Football/soccer never really presents a physical tiebreaker match, but it certainly does tiebreak. Overtime rounds and penalty shootouts can all be viewed as individual tiebreaker matches, or you can just look at the grand total goal sum as the final score.

Whichever you want to use for a football tournament would depend on the information you want. Since the goals are pretty much perfectly the match score, you could easily just not use tiebreaker since the game itself has a way of resolving ties.

However, if you want a way to model the individual parts of the tiebreaking resolution, it could be useful (but note that this can more easily be done with metadata outside tournament structures).

Quake FFA

Say you stick 10 players in a deatmatch server and want to take the pick the top 5. When the match is over, it is over. If there's a tie between 5th, 6th, and 7th, then extending the match would be unfair to the top 4 that clearly should proceed. In this case a tiebreaker match where these three players play another round of FFA is really the perfect fit.
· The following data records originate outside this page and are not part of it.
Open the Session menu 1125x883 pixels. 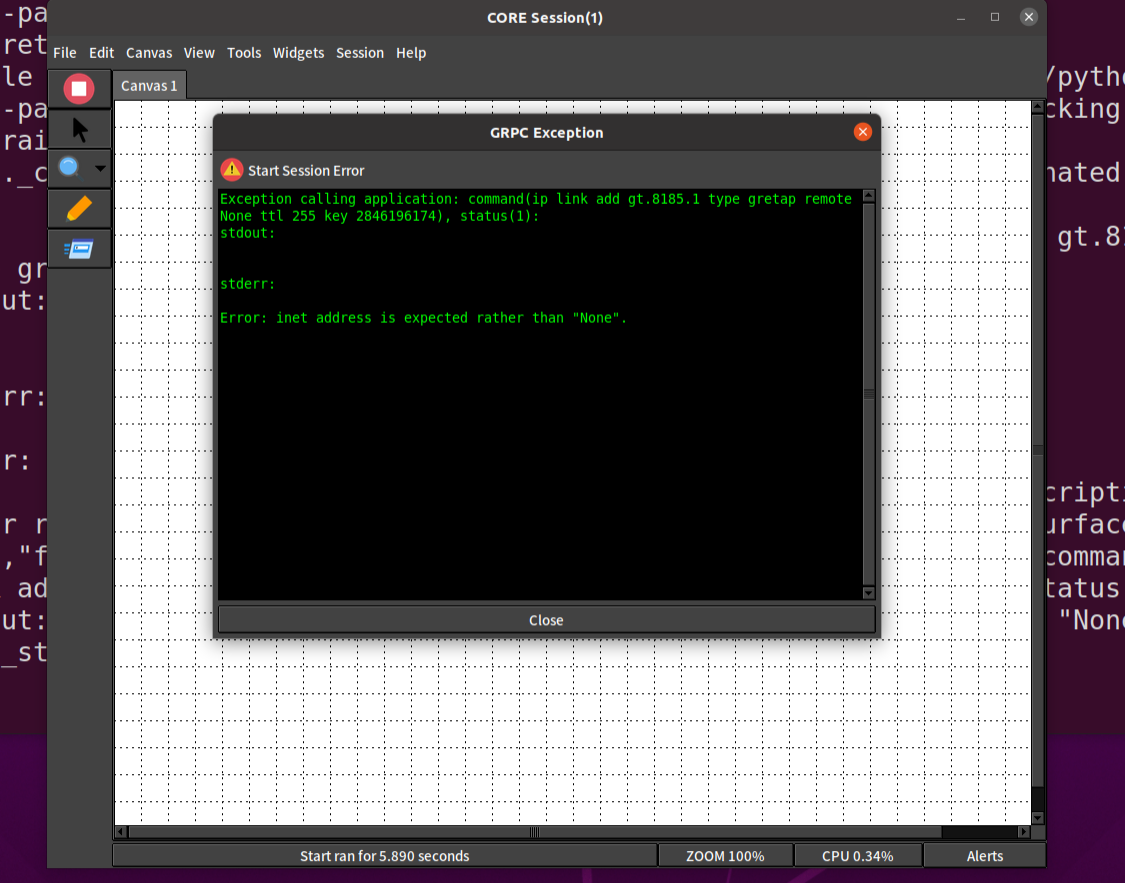[360, 53]
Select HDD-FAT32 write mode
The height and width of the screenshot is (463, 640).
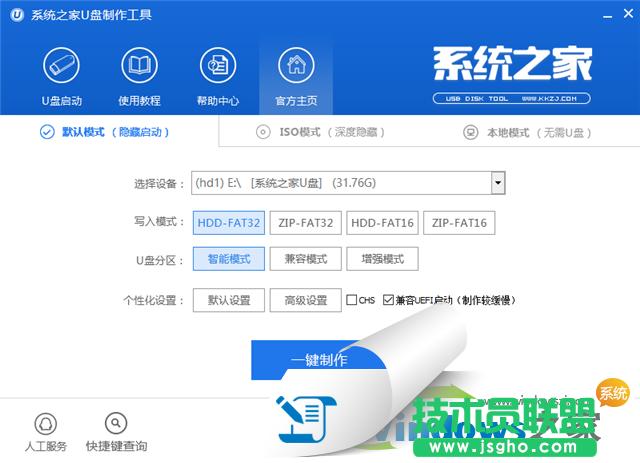point(229,222)
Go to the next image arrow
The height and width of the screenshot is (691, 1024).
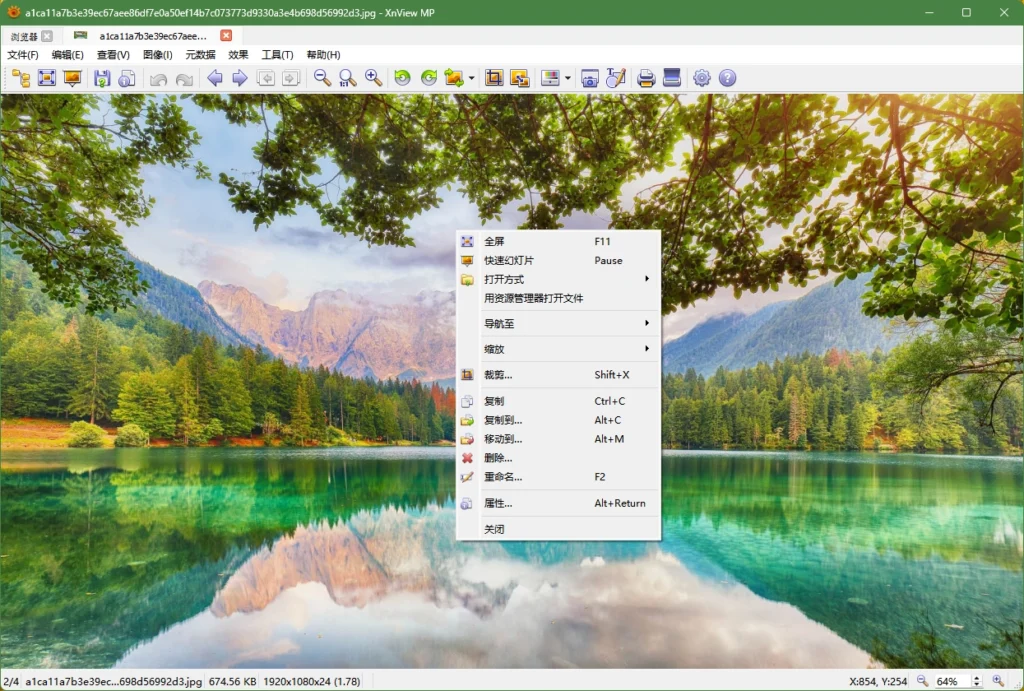pyautogui.click(x=240, y=78)
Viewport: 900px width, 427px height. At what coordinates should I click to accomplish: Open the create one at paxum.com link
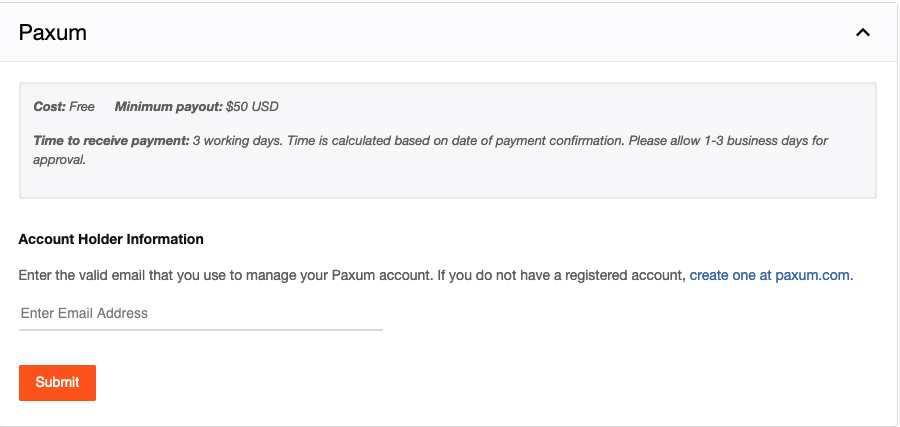(x=770, y=274)
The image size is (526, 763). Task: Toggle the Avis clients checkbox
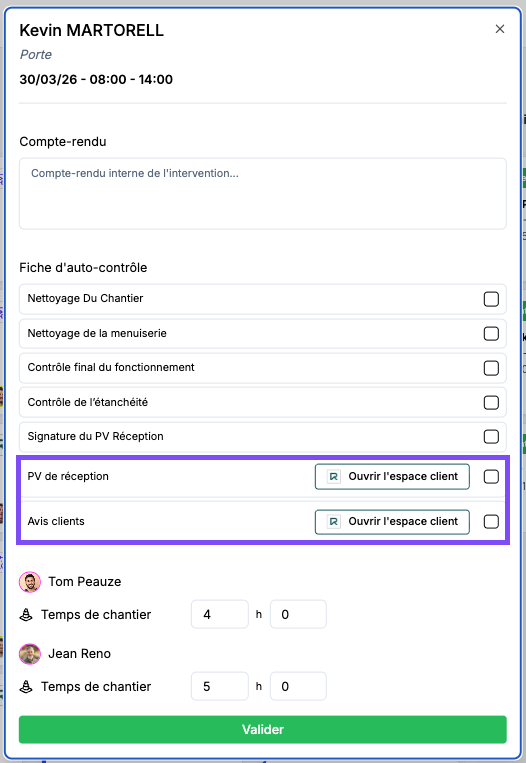pyautogui.click(x=491, y=522)
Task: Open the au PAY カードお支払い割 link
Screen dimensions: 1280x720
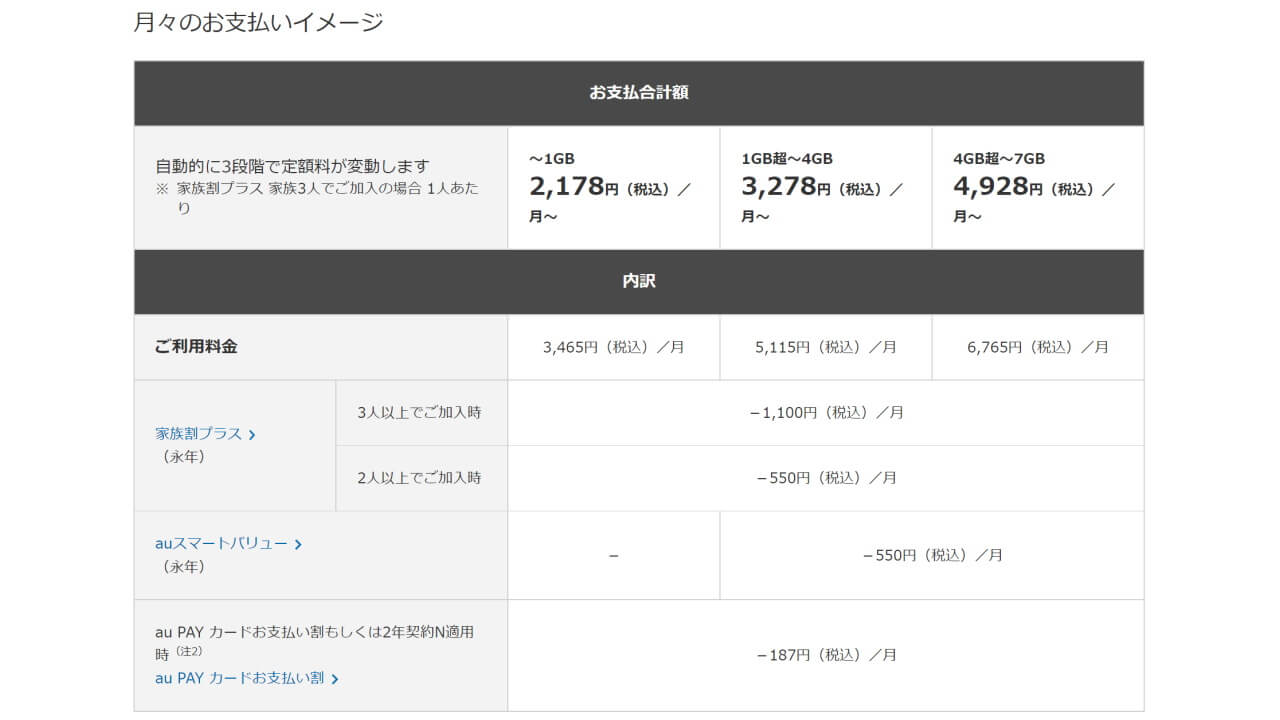Action: (x=239, y=678)
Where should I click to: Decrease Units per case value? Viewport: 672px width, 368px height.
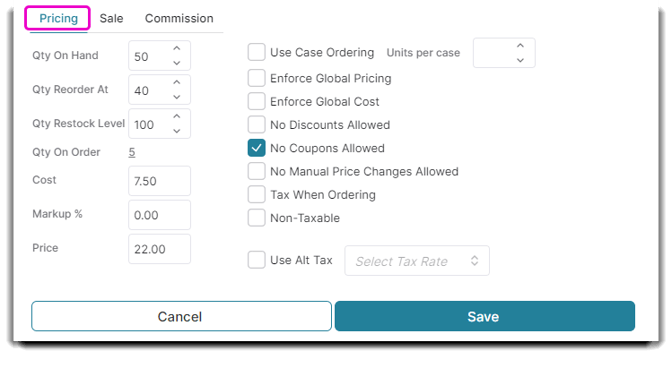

Given the perfect fit of model and physical reality of the situation, this is were this module shines over plain FFA.

You could technically still choose not to model this inside the module, and present an amalgamated final score; i.e. if the scores were [10,9,8,7,6,6,6,3,2,1] and the tie resolver [3,2,1], you could just score the match as [10,9,8,7,6,5,4,3,2,1] and gloss over the details.

Doing so would be a little silly though. This module can formalize manual tiebreaking processes, provide transparency, and can limit the time needed for organizers to work out this kind of stuff.

Installation

Install from npm:

$ npm install ffa-tb

License

MIT-Licensed. See LICENSE file for details.